In the present survey, 41.9% of the respondents considered epilepsy as a contagious disease. These findings are similar to those reported in the surveys conducted in Niamey,7 and Sakoira9 in 46.2% and 42%, respectively. Findings lower than ours were reported in an Egyptian study at 1.6%,3 and an Ethiopian study at 1%.11 Among the respondents of our survey, 26.8% of them could allow their children to marry a person with epilepsy. This rate is high compared to that reported in Ethiopia study at 7.5%.11 We found a high rate (57.4%) of the school teachers who think that SCWE usually have associated mental retardation. This rate is comparable to that reported in Egypt at 52.9%,3 but lower than that reported in Ethiopia at 95%.11 Epilepsy is considered as an incurable disease by 14.4% of the school teachers. This rate is higher than that reported in Niamey at 6.9%,7 but lower than those reported in Sakoira at 35%,9 and in Jeddah at 21%.12 Although 85.6% of respondents think that epilepsy is a treatable or controllable disease, only 26.4% of them think that epilepsy is treated by modern medicine. These findings are similar to those reported in Niamey at 26.2%,7 but higher than those reported in Burkina Faso at 15%.2
The results of the present study recommend the integration of educational training courses about epilepsy into the curriculum of teachers’ training to allow them to acquire the know-how towards epilepsy. The results also recommend the organization of public education about epilepsy, using possible avenues such as the mass media (radio and television), and awareness campaigns to change any misconceptions about epilepsy and to promote positive attitudes toward people with epilepsy.
The study revealed that 84.2% of school teachers in the city of Tahoua had a moderate to a high level of general knowledge and attitudes towards epilepsy, but only 16.5% of them had more positives attitudes towards SCWE. Their attitudes were not associated with their level of school taught, years of teaching experience, and their religion.

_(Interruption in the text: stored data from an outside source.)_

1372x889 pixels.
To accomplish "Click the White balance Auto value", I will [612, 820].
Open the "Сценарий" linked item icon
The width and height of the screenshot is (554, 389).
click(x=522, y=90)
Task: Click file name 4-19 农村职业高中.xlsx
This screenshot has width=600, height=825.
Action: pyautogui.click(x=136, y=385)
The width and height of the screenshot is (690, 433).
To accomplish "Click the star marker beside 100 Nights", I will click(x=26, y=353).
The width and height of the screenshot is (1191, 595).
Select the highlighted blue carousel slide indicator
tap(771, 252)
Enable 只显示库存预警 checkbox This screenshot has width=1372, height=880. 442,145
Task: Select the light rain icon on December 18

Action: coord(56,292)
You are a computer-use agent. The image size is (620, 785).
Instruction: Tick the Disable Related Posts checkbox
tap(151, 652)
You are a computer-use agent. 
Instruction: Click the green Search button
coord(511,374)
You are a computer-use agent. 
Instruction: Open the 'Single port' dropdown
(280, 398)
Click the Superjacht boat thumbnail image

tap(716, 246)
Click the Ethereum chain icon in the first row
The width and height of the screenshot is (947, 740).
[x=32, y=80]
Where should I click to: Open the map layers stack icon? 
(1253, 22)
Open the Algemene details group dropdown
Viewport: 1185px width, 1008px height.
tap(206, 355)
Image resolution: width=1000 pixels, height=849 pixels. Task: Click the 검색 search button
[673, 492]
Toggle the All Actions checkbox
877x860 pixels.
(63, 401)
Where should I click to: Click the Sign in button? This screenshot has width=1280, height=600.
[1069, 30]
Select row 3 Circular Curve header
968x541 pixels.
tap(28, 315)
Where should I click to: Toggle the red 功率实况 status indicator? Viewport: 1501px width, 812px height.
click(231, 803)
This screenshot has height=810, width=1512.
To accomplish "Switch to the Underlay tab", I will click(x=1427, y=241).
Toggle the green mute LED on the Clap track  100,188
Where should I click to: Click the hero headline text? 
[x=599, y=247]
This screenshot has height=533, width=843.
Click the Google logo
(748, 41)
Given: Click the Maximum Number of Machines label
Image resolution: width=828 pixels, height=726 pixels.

Therefore, it is necessary to integrate educational training courses about epilepsy into the curriculum of teachers’ training, which will allow them to acquire know-how towards epilepsy. For the teachers who are already in their workstation, rapid training courses should be organized to improve their knowledge and attitudes about epilepsy to promote positive attitudes towards SCWE.
This study did not receive any specific grant from any funding agency in the public, commercial or not-for-profit sector.
The authors declare that they have no competing interests.